At this point in the test there were 35 shots on the cartridges since new. The extras were from testing the trigger pull. So I shot another string of Crosman Premiers and this time the average was 369 f.p.s — an increase of 14 f.p.s. from the previous string. Wow! The low for this string was 366 f.p.s. That’s 8 f.p.s. faster than the fastest shot in the previous string of Premiers. This pistol is waking up! The high was 373 f.p.s., so the spread for this string was 7 f.p.s. So the 78G is still very consistent with Premiers.
Next I shot a 10-shot string of Hades pellets and got an average 354 f.p.s. That’s just one f.p.s. faster than the previous string of Hades.
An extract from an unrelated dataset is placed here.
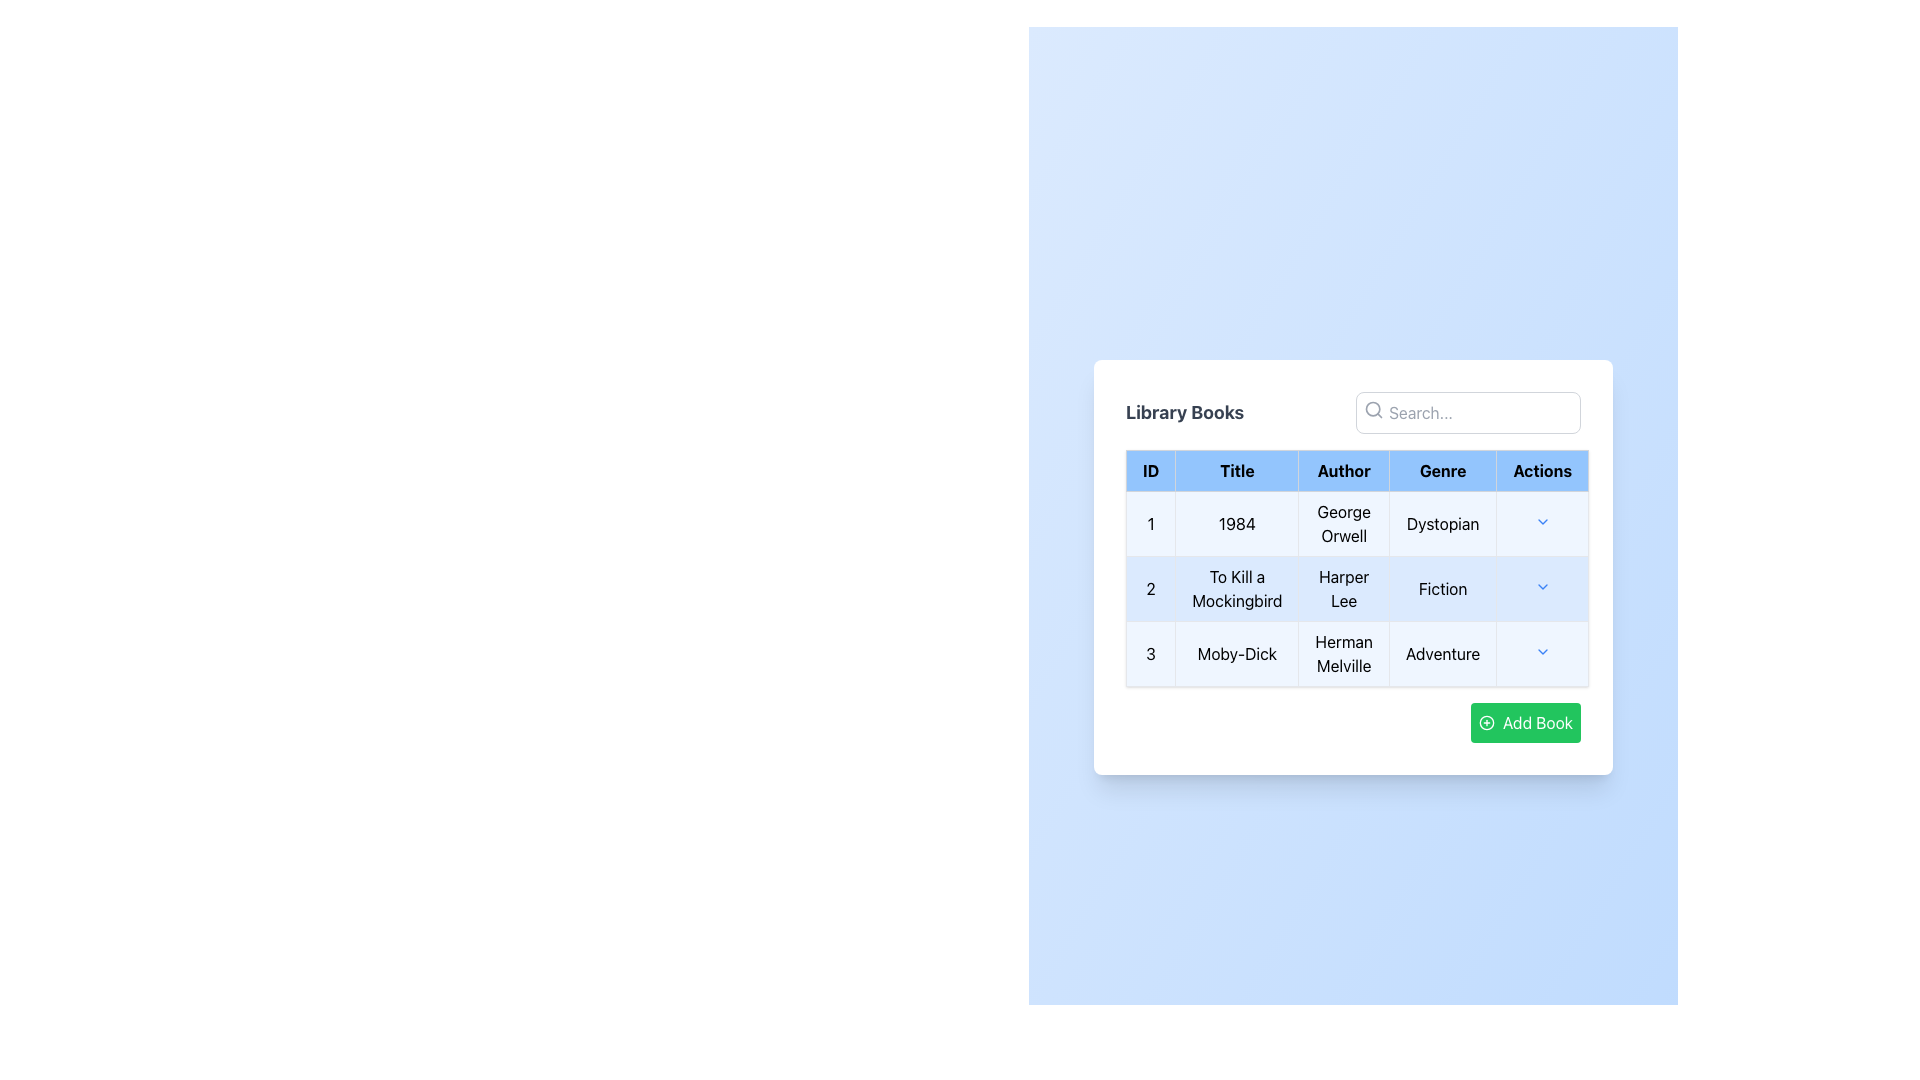 The width and height of the screenshot is (1920, 1080). What do you see at coordinates (1236, 587) in the screenshot?
I see `the text label displaying 'To Kill a Mockingbird' in the second row of the table under the 'Title' column` at bounding box center [1236, 587].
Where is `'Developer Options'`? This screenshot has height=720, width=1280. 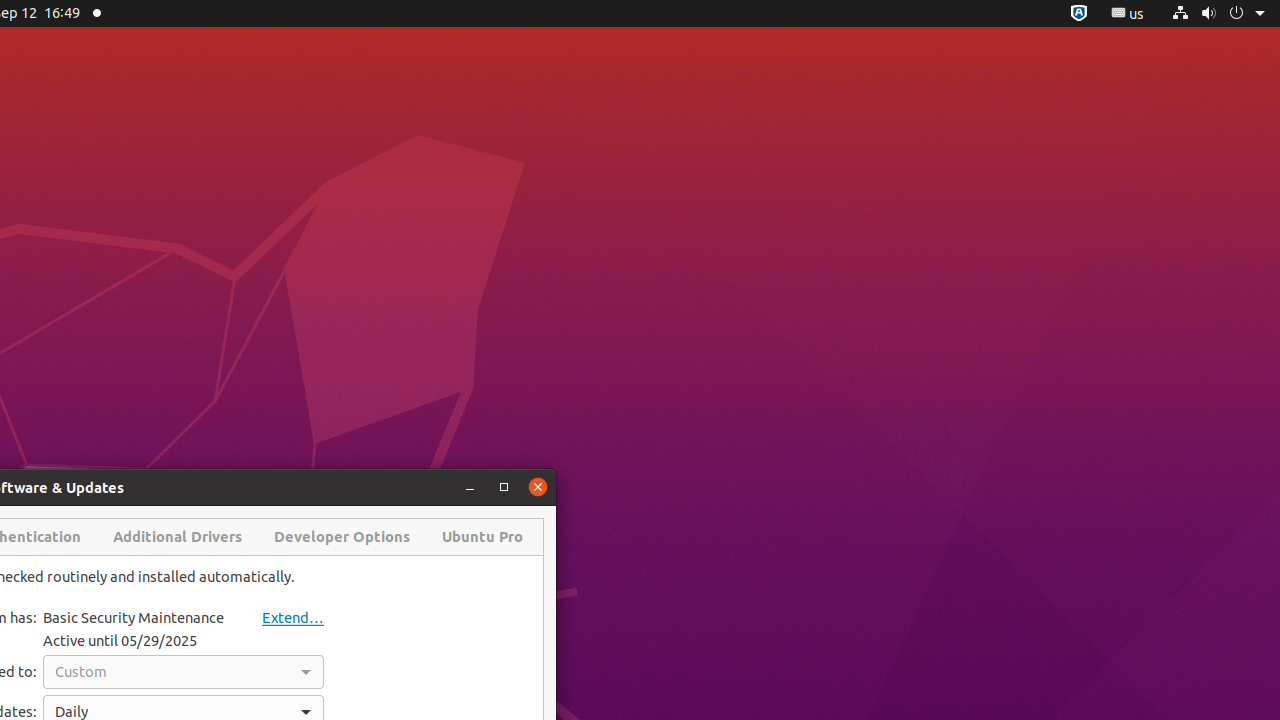
'Developer Options' is located at coordinates (342, 535).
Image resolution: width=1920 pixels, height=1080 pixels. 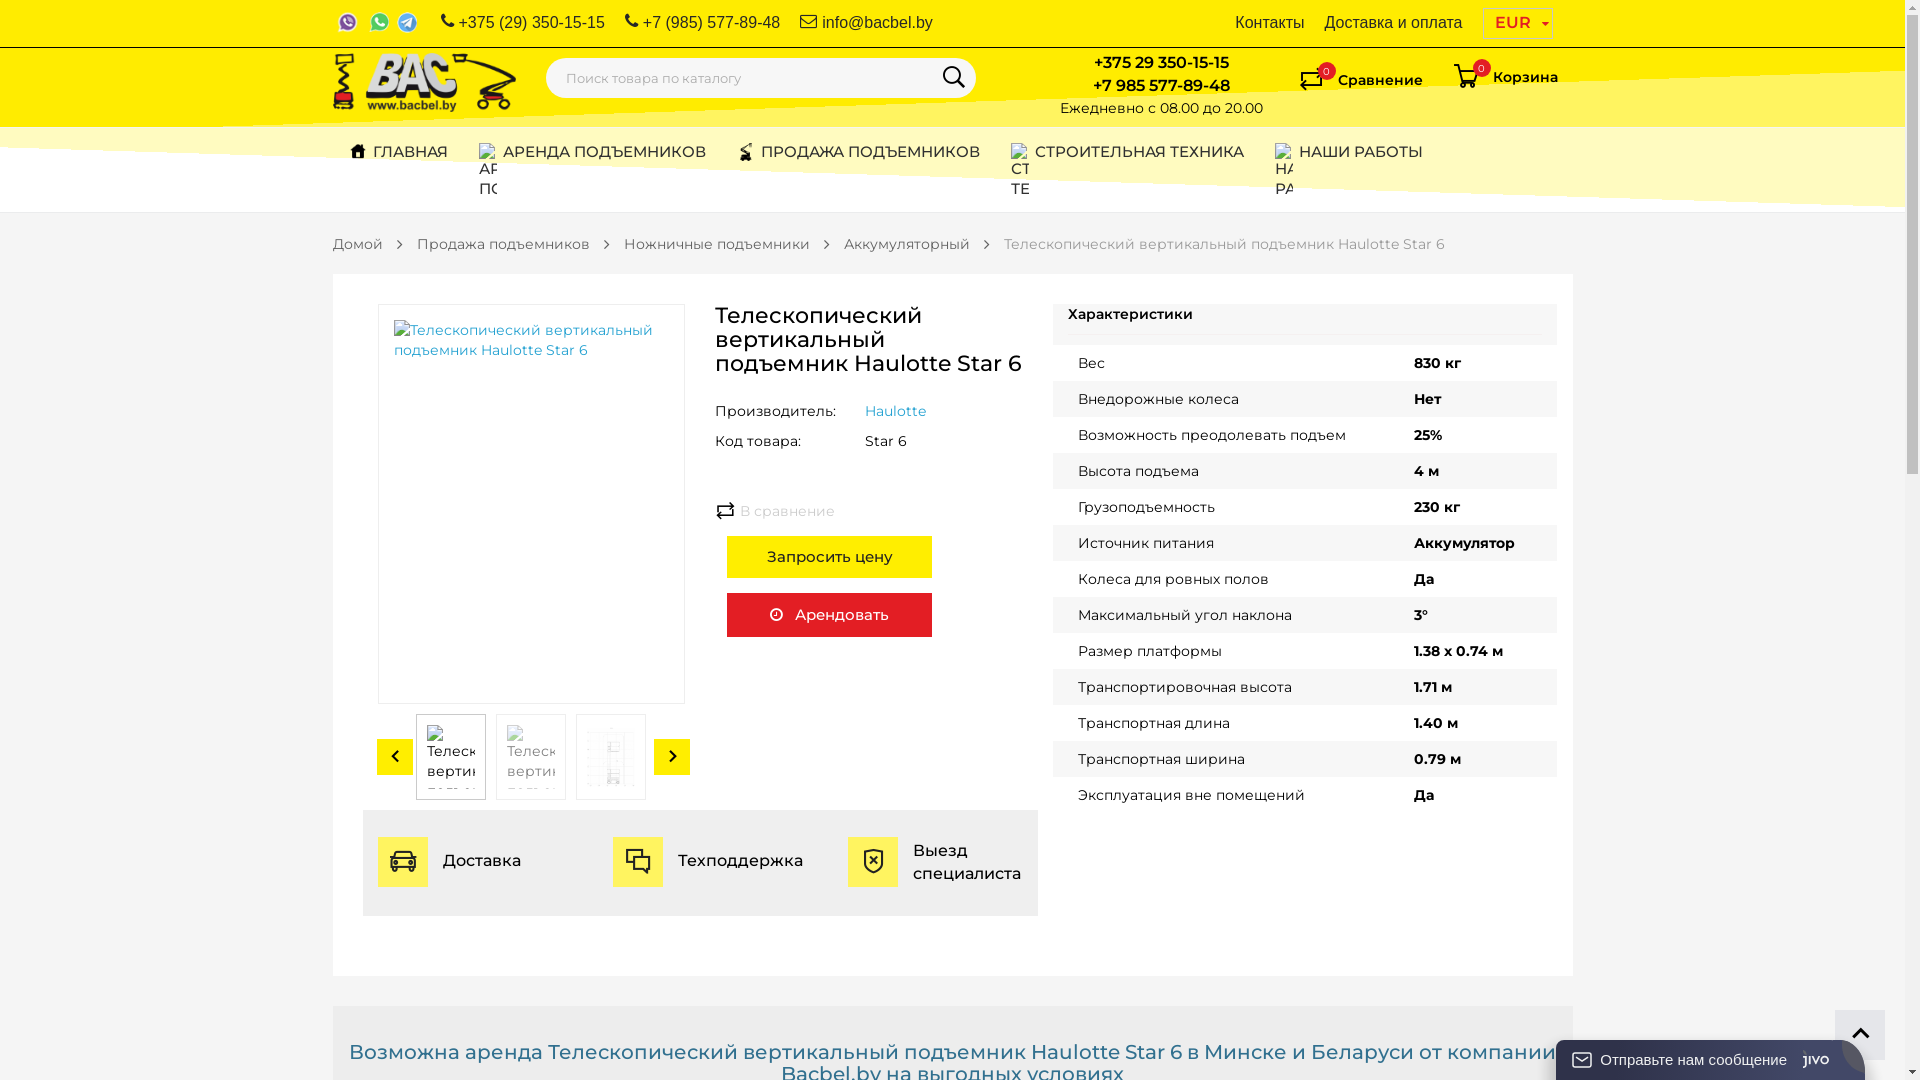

The low was 348 and the high was 361 f.p.s. so the spread was 13 f.p.s., compared to 17 f.p.s. before.
At this point in the test there were 55 shots on the CO2 cartridge. Now I shot another string of Premiers. The first shot (shot 56) went out at 374 f.p.s. — the fastest speed I recorded in this test. Shot 64 was 365 f.p.s and shot 65 was 359 f.p.s. I was pretty sure at that point the cartridge had run out of liquid CO2 and was now running on fumes. Here are the remaining shots — still with Premiers.
I stopped shooting pellets and fired 14 more blank shots before the gas was gone. For a 1971 CO2 gun, this is a pretty good performance!
One final test
Remember what I said at the start of this report about the gun leaking down in a week? I want to test that to see if this pistol has a porous frame. Since I had oiled it with ATF sealant I knew the seals were working as they should, so I installed a fresh cartridge in the pistol and put it back into the box. The next time I test it, it either will or won’t have gas. It shouldn’t matter if that’s a week or a month from now.
I gave a lot to get this pistol because I wanted to test a stock S&W 78G. Having done that for velocity and also having adjusted the trigger as nice as it will go, I’m now interested in the accuracy. That’s next!